■ Selected excerpt:
start
Cooking at these temps can be a bit humbling, there's no room for mistakes or carelessness.
It's nice to know that I can grab some ribs on the way home from work and have a rib dinner in about 90 minutes.
I really think that most folks will like these If they are willing to give it a shot.
As a 3-2-1 Low and slow subscriber, it's hard to wrap my head around this "Broil" type of smoking.
Were these the best ribs I ever had? I won't answer that because I hear that expression way too much But...


----------



## jds22 (Jul 23, 2012)

Wow, thanks for the detailed post. My electric smoker won't get that hot by my grill can. I might have to give these a try.


----------



## dewetha (Jul 23, 2012)

excellent write up. i think you hit the nail on the head a few times.

room for error. i cooked at high temps for decades. the different between done and Chinese take out is mere minutes. where as ribs can have a nice 15-20 min window where most would still eat them.

high temps cooking has it's place. the right tool for the right job. this is a handy recipe and technique that i will store away for those times when a quick meal is needed.


----------



## mdboatbum (Jul 23, 2012)

Thanks a million for that post!! I saw that show and was wondering about the method. I agree, Robert was a little harsh with the guy, but the guy really was a little bullheaded. Hated the way they redecorated the restaurant.


----------



## jarjarchef (Jul 23, 2012)

Great job.  will have to try them some time.

I have had others I work with that have worked with Irvine. All they say is he is intense!!!!!!


----------



## smokinhusker (Jul 23, 2012)

Man those look awesome! Thanks for the detailed technique and recipes (yep I like the lesser cayenne).

My MES won't get that hot, but I'm working on getting a propane smoker in the not too distant future.


----------



## dewetha (Jul 23, 2012)

SmokinHusker said:


> Man those look awesome! Thanks for the detailed technique and recipes (yep I like the lesser cayenne).
> 
> My MES won't get that hot, but I'm working on getting a propane smoker in the not too distant future.


depending on the propane unit, my Master Built XL will not get to 400. Maybe because the mods I made but something to think about and maybe poll some propane owners


----------



## phillytexsmoked (Jul 23, 2012)
end
■ Given material:
start
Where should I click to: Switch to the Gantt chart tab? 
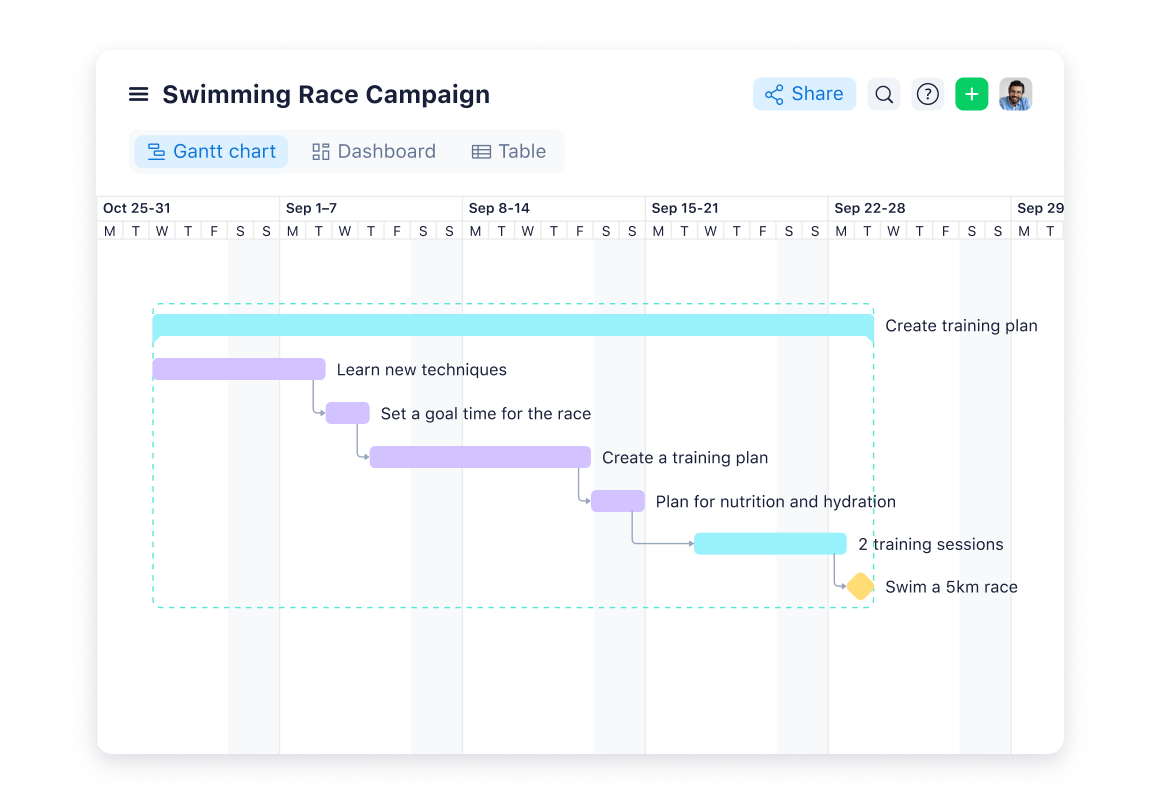coord(211,152)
end
■ Tasks for this exercise:
1/ Give each distinct username that appears as a post header in the rib-smoking thread, listing each name only once.
2/ In the rib-smoking thread, which smoker does dewetha say will not get to 400?

■ Replies:
1/ jds22, dewetha, mdboatbum, jarjarchef, smokinhusker, phillytexsmoked

2/ A Master Built XL.